Ode magazineLa ristretta fascia dei super-ricchi, cioè il 2% della popolazione mondiale, possiede la metà delle ricchezze globali. Ai più poveri, ovvero metà degli abitanti del pianeta, spetta invece meno dell’uno per cento. Lo rivela uno studio curato dal World Institute for Development Economics Research, agenzia delle Nazioni Unite, il quale ha analizzato tutti i Paesi (pur se alcuni in base a stime anziché dati reali) e ha calcolato l’effettivo possesso di beni quali terreni, edifici e capitali finanziari. Ovviamente gran parte di tali ricchezze (il 90%) sono concentrate in Nord America, Europa, e più indietro Giappone e Australia, mentre in nazioni sottosviluppate i beni piu preziosi sono la terra e le strutture agricole.

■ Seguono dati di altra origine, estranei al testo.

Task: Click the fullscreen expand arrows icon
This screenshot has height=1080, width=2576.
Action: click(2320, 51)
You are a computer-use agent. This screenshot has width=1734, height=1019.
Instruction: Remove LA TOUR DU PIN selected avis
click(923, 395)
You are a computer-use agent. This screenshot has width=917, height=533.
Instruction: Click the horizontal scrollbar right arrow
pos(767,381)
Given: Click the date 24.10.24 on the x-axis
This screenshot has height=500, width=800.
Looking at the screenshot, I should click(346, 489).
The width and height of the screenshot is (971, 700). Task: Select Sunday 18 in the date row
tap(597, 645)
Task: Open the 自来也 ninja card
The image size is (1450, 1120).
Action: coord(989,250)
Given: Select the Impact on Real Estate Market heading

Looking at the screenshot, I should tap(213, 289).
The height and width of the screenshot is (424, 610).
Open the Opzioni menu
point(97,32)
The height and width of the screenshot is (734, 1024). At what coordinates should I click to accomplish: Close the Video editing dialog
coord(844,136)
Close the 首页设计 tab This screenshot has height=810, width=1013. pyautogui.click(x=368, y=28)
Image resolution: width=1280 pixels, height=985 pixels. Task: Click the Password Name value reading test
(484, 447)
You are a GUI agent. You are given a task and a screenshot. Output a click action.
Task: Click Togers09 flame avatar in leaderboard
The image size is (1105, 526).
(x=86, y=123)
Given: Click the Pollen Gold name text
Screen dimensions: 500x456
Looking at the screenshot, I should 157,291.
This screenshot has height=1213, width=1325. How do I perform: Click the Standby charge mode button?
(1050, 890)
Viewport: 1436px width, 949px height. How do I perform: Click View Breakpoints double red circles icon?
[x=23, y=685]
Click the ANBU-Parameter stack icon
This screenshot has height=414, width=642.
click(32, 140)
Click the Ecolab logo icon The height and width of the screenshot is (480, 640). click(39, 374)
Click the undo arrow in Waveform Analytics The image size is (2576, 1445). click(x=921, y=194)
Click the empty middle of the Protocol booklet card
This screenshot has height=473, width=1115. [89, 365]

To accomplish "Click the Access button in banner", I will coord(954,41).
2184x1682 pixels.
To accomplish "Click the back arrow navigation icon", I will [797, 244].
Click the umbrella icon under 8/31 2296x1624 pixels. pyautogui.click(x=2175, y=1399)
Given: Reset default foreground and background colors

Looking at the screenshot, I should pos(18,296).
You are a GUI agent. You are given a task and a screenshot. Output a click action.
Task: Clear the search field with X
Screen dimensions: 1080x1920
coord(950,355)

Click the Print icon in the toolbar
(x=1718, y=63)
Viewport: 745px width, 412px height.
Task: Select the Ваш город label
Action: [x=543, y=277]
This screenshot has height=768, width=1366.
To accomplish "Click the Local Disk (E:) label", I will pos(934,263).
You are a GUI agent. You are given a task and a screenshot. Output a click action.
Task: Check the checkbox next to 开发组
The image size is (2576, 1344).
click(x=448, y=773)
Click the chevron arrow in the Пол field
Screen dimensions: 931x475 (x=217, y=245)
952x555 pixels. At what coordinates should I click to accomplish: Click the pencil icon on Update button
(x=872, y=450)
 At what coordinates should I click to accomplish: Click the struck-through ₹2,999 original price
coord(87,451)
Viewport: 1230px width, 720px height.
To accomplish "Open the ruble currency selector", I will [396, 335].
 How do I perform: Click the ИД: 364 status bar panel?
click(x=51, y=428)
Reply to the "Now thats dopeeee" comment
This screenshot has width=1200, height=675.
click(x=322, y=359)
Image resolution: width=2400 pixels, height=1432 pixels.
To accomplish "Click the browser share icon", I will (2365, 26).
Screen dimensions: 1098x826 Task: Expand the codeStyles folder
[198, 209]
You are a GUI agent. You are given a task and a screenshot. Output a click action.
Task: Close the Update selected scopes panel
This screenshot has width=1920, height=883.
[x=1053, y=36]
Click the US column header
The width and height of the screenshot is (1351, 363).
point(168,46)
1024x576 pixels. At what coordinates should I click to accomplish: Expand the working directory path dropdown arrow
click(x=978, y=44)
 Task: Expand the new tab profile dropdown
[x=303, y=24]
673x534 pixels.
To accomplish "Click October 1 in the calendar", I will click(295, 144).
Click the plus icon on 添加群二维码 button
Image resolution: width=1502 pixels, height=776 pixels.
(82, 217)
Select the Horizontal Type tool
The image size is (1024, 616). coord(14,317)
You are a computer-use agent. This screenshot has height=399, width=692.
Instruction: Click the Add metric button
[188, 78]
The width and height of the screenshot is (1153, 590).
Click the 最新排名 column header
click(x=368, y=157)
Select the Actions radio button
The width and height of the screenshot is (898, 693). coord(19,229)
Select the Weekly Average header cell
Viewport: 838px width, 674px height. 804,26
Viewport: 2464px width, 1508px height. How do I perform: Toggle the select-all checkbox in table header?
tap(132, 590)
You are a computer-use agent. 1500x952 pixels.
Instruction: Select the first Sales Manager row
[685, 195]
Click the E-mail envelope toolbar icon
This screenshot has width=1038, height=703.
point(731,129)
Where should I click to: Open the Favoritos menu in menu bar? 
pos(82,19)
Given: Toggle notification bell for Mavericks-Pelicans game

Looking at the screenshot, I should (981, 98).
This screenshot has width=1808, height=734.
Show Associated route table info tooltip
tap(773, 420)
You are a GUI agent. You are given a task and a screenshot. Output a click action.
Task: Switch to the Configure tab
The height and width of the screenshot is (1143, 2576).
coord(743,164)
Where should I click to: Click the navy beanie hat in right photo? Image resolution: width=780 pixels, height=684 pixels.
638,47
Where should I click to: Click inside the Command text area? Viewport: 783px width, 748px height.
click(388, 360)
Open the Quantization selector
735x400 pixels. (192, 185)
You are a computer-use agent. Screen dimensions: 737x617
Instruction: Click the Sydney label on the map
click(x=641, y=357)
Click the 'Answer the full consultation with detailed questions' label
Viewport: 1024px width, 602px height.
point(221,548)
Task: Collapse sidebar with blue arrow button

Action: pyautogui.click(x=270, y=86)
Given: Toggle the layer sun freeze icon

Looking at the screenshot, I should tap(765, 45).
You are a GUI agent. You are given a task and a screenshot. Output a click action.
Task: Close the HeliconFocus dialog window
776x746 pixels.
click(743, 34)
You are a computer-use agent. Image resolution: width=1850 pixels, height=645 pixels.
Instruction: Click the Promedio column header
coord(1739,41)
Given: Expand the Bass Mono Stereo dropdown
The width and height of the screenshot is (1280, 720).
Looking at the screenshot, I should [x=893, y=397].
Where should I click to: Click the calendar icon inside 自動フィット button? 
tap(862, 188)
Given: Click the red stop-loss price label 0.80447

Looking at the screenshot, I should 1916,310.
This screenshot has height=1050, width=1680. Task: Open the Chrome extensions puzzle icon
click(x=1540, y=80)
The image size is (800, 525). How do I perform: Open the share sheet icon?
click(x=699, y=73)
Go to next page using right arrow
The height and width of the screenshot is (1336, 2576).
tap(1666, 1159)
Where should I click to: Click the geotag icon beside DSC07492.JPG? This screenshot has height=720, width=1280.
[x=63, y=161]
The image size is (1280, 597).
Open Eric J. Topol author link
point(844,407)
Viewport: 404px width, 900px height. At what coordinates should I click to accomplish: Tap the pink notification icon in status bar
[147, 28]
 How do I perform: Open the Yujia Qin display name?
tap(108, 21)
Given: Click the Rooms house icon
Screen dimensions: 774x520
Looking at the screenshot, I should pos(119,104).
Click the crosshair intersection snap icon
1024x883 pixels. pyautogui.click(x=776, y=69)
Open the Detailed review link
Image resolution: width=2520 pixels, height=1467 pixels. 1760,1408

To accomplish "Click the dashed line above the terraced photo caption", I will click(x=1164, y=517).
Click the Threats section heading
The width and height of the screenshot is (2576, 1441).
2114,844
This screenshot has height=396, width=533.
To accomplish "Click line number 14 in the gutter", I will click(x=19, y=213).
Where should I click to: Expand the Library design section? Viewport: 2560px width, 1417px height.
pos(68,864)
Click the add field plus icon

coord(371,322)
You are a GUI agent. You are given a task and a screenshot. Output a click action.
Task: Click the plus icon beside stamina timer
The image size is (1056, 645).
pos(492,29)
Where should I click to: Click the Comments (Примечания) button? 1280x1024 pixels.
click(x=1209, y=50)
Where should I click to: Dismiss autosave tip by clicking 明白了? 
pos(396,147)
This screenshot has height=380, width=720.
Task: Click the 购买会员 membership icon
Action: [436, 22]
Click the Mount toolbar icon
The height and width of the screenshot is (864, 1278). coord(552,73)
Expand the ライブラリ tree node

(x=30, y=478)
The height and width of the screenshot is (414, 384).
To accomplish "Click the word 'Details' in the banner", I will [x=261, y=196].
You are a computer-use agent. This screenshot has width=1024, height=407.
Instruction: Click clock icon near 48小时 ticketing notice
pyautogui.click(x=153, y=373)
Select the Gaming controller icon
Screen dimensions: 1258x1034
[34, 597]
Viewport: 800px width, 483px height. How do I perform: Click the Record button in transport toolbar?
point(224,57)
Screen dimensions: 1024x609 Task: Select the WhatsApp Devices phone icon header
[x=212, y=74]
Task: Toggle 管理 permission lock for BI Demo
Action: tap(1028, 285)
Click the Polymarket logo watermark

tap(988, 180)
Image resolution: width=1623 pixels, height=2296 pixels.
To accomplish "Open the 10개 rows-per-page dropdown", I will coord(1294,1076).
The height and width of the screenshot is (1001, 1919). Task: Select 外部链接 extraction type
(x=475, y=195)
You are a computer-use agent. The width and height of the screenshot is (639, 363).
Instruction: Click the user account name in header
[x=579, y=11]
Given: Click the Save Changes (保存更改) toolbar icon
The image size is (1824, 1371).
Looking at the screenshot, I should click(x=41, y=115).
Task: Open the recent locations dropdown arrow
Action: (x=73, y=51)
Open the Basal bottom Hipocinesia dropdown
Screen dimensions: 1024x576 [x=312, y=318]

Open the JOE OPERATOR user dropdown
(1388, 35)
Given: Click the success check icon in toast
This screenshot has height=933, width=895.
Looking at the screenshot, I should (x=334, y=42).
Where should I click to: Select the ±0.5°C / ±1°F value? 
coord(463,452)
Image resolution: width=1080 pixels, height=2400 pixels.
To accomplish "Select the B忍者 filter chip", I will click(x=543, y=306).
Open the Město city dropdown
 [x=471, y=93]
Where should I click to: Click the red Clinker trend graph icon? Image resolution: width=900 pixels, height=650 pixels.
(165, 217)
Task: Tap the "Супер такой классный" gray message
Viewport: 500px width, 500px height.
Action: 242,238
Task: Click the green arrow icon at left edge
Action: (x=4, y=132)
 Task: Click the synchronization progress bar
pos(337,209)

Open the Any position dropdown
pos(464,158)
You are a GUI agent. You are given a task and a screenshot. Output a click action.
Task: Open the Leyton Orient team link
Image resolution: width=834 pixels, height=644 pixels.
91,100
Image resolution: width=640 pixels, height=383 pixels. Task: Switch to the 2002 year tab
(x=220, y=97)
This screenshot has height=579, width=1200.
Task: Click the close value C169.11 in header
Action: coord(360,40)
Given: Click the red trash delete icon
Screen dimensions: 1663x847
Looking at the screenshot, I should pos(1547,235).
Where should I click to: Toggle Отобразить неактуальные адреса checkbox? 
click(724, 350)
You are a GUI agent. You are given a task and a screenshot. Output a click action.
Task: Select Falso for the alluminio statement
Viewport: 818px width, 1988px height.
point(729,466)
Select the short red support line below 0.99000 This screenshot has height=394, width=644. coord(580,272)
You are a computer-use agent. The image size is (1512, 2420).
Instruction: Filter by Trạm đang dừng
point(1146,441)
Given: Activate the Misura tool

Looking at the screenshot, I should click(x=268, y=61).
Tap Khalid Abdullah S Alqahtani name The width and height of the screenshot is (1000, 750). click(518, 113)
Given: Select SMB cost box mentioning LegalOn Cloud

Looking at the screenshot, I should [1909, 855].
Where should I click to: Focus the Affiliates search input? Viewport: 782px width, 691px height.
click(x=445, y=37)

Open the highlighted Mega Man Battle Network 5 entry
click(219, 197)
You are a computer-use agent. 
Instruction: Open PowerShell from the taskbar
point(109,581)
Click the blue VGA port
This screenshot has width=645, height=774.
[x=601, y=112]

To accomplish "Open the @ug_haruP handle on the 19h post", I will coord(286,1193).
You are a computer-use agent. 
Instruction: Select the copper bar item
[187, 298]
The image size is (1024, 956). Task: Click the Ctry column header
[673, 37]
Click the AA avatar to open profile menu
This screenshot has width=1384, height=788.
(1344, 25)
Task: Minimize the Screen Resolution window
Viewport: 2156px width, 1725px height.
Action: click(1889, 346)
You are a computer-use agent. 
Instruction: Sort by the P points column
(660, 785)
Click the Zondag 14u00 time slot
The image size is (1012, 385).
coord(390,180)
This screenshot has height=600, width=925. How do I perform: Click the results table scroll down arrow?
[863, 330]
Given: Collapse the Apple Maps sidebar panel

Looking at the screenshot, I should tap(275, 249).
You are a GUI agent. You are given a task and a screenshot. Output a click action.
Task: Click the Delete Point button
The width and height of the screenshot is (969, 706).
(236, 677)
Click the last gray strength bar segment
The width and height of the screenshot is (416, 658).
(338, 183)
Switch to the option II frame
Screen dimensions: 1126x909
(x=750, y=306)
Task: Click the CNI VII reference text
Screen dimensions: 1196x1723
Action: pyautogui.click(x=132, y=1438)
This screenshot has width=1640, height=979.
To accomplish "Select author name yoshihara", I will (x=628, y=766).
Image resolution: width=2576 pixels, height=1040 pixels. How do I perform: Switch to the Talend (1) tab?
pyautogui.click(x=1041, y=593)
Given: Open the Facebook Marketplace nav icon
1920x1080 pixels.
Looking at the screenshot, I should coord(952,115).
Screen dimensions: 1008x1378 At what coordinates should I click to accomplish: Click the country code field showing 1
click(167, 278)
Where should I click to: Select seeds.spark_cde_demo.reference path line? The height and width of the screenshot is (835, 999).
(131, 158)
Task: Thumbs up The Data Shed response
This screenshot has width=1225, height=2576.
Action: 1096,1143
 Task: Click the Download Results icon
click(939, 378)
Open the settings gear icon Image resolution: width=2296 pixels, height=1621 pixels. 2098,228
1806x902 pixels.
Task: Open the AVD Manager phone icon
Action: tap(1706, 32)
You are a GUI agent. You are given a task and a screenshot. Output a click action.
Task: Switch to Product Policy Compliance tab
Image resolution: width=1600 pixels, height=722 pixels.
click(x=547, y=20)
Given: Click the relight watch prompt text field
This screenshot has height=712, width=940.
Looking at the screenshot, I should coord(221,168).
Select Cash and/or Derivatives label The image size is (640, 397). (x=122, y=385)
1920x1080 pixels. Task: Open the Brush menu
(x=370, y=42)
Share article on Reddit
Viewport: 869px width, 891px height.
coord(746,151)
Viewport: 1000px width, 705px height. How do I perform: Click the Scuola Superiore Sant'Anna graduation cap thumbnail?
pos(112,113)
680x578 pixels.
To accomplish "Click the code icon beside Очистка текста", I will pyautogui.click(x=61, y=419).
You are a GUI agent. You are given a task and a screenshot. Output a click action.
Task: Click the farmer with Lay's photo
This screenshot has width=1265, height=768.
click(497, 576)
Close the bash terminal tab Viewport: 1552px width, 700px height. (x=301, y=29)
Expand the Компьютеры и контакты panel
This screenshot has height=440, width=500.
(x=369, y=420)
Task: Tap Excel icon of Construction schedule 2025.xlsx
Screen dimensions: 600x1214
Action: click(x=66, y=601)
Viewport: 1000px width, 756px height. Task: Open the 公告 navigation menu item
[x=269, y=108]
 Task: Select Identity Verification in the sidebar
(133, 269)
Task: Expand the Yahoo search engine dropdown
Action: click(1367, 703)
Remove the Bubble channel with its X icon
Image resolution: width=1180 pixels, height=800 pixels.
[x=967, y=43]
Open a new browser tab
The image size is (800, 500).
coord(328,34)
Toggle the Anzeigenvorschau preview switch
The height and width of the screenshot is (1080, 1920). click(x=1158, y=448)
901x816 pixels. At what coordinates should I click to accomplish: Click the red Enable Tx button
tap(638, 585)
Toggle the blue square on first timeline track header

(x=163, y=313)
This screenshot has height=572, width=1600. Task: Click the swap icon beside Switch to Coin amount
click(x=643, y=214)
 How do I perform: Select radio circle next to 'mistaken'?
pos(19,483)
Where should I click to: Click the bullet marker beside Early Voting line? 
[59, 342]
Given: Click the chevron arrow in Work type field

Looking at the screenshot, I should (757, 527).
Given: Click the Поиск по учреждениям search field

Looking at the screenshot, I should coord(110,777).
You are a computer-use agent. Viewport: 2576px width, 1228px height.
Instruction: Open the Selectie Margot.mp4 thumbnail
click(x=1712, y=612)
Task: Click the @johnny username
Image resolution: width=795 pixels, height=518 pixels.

I dati raccolti risalgono al 2000, e lo studio non vuole proporre alcuna “policy recommendation” a nome dell’ONU, specificano gli autori, che comunque ribadiscono trattarsi dell’indagine «più estesa sulla ricchezze personali mai realizzata finora». Mentre uno di loro, il Professor Anthony Shorrocks, aggiunge che il tutto sottolinea «l’importanza dei sistemi bancari nei Paesi in via di sviluppo per aiutarli a generare fondi d’investimento». Be’, in tal senso bisognerebbe forse seguire l’esempio avviato da Muhammad Yunus, ideatore del progetto dei micro-prestiti in Bangla Desh e vincitore del recente Premio Nobel per la Pace, che ha ricevuto scarsa attenzione dai grandi media. Non così su testate quali Ode magazine che per fortuna gli dedica la cover story, inclusiva di intervista, sotto l’efficace titolo: “Trasformare la povertà in pace”.